====== Entries provided ======

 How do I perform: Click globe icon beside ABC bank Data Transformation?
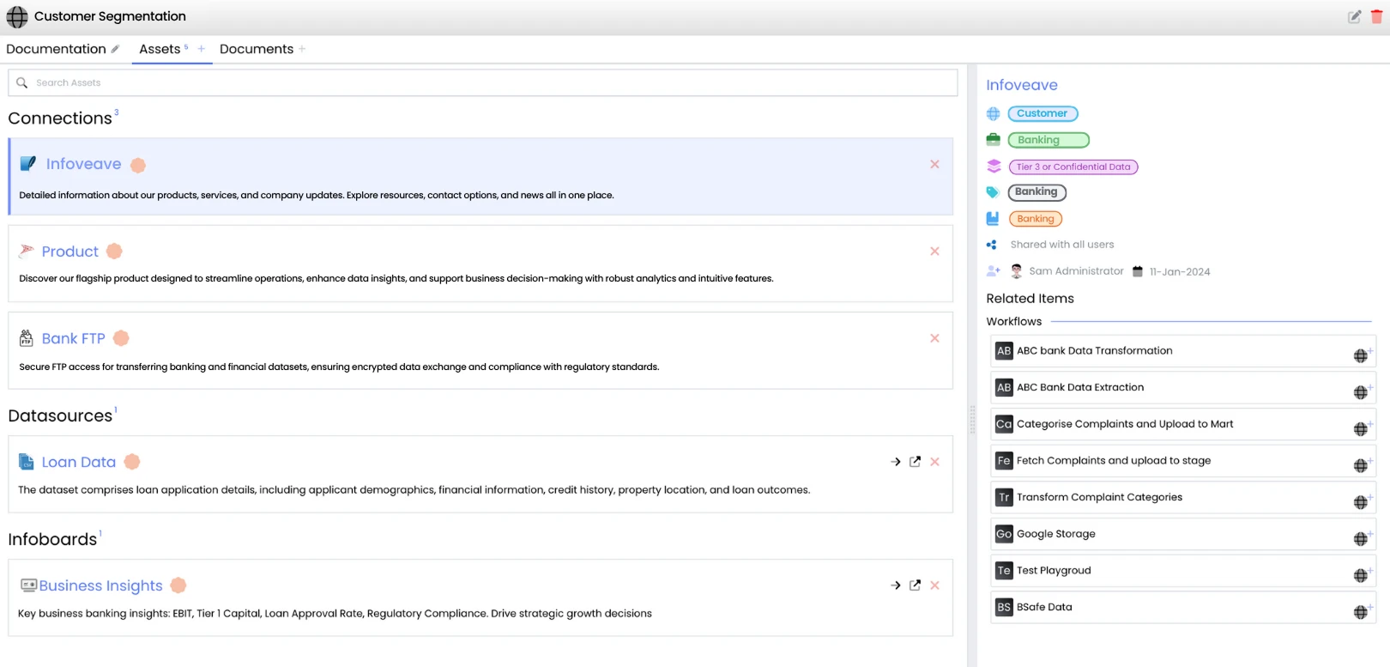1361,355
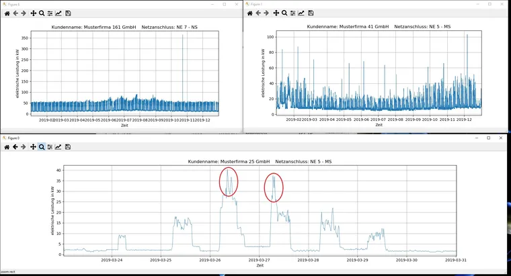Maximize the Figure 0 window
The image size is (511, 276).
(x=488, y=138)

======

Given task -
Transcribe every row above verbatim, leaving out the pictures.

Correct response -
 How do I perform: Click globe icon beside ABC bank Data Transformation?
1361,355
Maximize the Figure 0 window
The image size is (511, 276).
(x=488, y=138)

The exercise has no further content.